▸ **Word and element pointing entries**

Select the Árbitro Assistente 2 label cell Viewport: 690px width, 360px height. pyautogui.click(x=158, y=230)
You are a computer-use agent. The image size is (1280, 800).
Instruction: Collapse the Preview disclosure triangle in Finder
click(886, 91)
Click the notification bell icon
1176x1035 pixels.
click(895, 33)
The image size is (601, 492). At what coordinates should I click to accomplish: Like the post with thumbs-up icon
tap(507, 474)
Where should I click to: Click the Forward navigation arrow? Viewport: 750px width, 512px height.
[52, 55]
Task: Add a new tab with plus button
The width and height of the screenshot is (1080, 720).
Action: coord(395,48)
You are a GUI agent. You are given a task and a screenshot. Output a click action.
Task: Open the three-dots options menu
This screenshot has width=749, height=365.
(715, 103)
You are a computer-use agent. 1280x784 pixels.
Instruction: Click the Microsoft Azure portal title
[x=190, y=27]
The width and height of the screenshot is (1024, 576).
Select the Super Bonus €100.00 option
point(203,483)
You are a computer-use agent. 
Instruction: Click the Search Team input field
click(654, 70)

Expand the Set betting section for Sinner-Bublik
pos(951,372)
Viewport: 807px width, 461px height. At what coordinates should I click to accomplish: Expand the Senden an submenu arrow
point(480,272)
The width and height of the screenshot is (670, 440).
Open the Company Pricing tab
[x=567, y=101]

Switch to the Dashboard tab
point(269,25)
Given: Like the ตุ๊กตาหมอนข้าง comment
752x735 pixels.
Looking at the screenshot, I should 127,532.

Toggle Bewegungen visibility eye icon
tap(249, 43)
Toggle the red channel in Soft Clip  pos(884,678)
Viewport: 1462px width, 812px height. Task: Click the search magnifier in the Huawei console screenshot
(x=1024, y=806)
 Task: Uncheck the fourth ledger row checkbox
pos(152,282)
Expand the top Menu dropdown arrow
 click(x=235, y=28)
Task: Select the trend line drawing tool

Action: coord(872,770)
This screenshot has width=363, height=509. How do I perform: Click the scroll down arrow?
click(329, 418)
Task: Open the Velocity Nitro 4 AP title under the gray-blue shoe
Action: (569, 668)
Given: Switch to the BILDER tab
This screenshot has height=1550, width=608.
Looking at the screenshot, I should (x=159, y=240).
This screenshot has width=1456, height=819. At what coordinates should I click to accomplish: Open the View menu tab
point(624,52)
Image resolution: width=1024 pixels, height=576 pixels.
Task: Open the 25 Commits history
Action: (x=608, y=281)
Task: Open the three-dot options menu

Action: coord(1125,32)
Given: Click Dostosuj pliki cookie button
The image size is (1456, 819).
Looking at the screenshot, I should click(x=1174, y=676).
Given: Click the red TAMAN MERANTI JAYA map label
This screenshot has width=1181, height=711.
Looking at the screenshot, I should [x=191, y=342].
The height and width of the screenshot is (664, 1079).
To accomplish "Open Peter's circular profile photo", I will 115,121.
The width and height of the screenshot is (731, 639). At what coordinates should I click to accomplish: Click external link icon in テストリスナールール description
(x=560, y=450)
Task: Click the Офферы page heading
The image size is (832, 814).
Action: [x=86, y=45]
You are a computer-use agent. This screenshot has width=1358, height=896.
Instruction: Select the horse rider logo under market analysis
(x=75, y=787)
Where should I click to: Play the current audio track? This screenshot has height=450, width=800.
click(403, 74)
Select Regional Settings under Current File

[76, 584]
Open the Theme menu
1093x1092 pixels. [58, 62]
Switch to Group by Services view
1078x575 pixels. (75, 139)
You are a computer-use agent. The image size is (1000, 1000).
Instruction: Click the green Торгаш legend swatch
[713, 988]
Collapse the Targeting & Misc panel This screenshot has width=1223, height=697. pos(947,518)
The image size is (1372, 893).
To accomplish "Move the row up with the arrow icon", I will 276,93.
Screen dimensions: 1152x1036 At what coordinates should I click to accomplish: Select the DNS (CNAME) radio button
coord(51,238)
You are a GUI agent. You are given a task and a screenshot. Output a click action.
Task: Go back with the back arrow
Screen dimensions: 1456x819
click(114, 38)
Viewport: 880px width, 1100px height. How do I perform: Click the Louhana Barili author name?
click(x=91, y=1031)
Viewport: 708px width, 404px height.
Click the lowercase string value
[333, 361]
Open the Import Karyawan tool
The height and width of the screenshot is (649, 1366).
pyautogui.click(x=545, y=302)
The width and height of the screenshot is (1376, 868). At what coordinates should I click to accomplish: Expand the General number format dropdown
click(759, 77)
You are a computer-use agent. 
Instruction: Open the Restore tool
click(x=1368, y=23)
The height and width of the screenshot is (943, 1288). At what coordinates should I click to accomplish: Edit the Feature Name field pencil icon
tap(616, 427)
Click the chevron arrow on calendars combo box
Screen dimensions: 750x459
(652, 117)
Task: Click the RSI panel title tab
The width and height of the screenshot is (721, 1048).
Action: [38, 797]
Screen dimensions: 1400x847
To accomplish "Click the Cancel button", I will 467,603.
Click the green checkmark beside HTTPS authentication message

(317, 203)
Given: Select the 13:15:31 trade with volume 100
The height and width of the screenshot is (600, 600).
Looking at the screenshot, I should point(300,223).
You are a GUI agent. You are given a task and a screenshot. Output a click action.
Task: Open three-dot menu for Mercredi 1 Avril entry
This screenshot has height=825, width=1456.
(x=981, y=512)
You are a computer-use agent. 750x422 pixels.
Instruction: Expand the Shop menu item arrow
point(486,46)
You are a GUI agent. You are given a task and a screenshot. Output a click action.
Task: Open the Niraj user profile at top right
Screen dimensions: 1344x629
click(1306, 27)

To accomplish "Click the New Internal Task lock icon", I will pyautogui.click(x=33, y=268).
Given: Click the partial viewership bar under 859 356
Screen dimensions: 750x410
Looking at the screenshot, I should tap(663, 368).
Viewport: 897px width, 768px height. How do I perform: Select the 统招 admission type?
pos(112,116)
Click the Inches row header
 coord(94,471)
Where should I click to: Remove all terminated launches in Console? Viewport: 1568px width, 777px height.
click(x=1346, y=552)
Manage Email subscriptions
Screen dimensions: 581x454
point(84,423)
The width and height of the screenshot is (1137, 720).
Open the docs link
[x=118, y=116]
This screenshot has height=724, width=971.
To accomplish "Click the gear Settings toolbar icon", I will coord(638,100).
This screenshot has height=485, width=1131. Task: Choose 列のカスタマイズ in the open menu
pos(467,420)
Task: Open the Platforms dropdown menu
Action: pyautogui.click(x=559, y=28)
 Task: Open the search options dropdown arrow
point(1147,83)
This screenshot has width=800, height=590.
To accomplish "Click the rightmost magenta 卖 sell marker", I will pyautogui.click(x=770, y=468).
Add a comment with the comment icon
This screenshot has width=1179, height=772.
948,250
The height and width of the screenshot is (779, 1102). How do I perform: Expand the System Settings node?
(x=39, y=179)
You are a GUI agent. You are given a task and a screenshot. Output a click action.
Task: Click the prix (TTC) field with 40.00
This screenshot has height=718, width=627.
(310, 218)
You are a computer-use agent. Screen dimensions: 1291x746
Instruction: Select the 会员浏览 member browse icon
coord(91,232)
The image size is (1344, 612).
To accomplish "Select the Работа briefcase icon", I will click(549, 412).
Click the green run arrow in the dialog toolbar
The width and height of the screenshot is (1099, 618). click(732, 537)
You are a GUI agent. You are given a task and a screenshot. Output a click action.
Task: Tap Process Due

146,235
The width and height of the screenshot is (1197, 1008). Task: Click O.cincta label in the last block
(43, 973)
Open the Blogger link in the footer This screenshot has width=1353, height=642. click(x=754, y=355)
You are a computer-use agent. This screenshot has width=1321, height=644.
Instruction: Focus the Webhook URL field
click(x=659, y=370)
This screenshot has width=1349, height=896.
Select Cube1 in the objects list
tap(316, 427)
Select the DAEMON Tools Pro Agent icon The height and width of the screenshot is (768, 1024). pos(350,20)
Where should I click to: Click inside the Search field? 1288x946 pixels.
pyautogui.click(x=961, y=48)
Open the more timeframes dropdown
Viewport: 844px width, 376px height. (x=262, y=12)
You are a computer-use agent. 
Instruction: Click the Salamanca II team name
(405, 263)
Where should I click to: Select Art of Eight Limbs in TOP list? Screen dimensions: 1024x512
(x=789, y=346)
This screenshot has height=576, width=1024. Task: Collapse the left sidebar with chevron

▸ **Directions**
Repeat the lines of the material exactly as they appear, starting at the line that contains "Given: Click the red" and ending at the line that contains "click(x=91, y=1031)", with both of those lines included.

▸ **Right answer**
Given: Click the red TAMAN MERANTI JAYA map label
This screenshot has width=1181, height=711.
Looking at the screenshot, I should [x=191, y=342].
The height and width of the screenshot is (664, 1079).
To accomplish "Open Peter's circular profile photo", I will 115,121.
The width and height of the screenshot is (731, 639). At what coordinates should I click to accomplish: Click external link icon in テストリスナールール description
(x=560, y=450)
Task: Click the Офферы page heading
The image size is (832, 814).
Action: [x=86, y=45]
You are a computer-use agent. This screenshot has width=1358, height=896.
Instruction: Select the horse rider logo under market analysis
(x=75, y=787)
Where should I click to: Play the current audio track? This screenshot has height=450, width=800.
click(403, 74)
Select Regional Settings under Current File

[76, 584]
Open the Theme menu
1093x1092 pixels. [58, 62]
Switch to Group by Services view
1078x575 pixels. (75, 139)
You are a computer-use agent. The image size is (1000, 1000).
Instruction: Click the green Торгаш legend swatch
[713, 988]
Collapse the Targeting & Misc panel This screenshot has width=1223, height=697. pos(947,518)
The image size is (1372, 893).
To accomplish "Move the row up with the arrow icon", I will 276,93.
Screen dimensions: 1152x1036 At what coordinates should I click to accomplish: Select the DNS (CNAME) radio button
coord(51,238)
You are a GUI agent. You are given a task and a screenshot. Output a click action.
Task: Go back with the back arrow
Screen dimensions: 1456x819
click(114, 38)
Viewport: 880px width, 1100px height. How do I perform: Click the Louhana Barili author name?
click(x=91, y=1031)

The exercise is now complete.